La justice se penche sur les élections municipales de Poussan et Balaruc-les-Bains
À la suite des élections municipales de mars dernier, pas moins de six recours en annulation avaient été déposés dans les communes du bassin de Thau. Après Mireval, où la requête du maire sortant battu de sept voix a finalement été rejetée par le tribunal administratif, ce sont les demandes émanant de candidats battus à Poussan et Balaruc-les-Bains qui seront examinées par la justice le 16 juin prochain.

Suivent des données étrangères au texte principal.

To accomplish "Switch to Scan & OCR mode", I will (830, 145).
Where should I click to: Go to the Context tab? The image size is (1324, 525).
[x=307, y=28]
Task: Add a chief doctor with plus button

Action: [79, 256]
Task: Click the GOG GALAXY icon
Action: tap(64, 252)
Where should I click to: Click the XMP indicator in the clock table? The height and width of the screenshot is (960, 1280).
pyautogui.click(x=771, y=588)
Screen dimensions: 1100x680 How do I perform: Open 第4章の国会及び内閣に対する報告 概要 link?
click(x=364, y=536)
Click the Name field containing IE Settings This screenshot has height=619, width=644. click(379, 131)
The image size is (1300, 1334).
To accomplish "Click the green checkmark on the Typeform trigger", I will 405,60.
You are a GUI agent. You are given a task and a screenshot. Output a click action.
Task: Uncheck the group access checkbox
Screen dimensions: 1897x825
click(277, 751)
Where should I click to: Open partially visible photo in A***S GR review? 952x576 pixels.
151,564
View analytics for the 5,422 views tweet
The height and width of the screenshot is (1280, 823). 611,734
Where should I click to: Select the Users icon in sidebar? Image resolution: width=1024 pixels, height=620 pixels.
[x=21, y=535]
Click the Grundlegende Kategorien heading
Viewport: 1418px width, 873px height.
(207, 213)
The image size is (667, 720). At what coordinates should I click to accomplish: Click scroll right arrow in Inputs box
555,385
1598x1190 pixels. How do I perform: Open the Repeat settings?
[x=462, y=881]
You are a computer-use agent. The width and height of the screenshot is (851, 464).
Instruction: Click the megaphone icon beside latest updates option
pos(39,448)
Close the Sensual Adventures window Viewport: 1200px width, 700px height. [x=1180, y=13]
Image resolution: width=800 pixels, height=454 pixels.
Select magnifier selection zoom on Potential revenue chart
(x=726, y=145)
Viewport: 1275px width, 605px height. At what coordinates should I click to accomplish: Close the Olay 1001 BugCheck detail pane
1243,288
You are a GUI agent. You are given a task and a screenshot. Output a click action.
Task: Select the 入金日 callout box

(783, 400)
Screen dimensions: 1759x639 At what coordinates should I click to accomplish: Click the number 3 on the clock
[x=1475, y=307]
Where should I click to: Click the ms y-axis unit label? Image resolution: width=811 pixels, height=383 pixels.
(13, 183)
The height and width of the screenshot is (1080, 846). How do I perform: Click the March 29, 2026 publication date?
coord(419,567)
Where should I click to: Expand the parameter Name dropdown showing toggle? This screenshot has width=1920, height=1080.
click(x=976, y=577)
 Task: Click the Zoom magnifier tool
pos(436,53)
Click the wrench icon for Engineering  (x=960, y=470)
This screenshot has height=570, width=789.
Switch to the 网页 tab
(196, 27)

À Poussan, le recours a été déposé par Bruno Vandermeersh, éliminé par un retard de 11 voix. À Balaruc-les-Bains, deux réclamations ont été déposées, l'une par Thierry Cours et l'autre par Didier Sauvaire. Par ailleurs, Gigean passera devant la justice le 2 juin prochain, avec la réclamation du candidat-berger de la Gardiole Jean-Paul Bessière, qui dénonce des menaces et des intimidations envers lui pendant la campagne. Enfin, le dossier concernant la demande d'annulation pour Frontignan, émanant de deux opposants au maire réélu Michel Arrouy, sera traité en septembre, une fois que tous les comptes de campagne auront été déposés et validés par la commission nationale.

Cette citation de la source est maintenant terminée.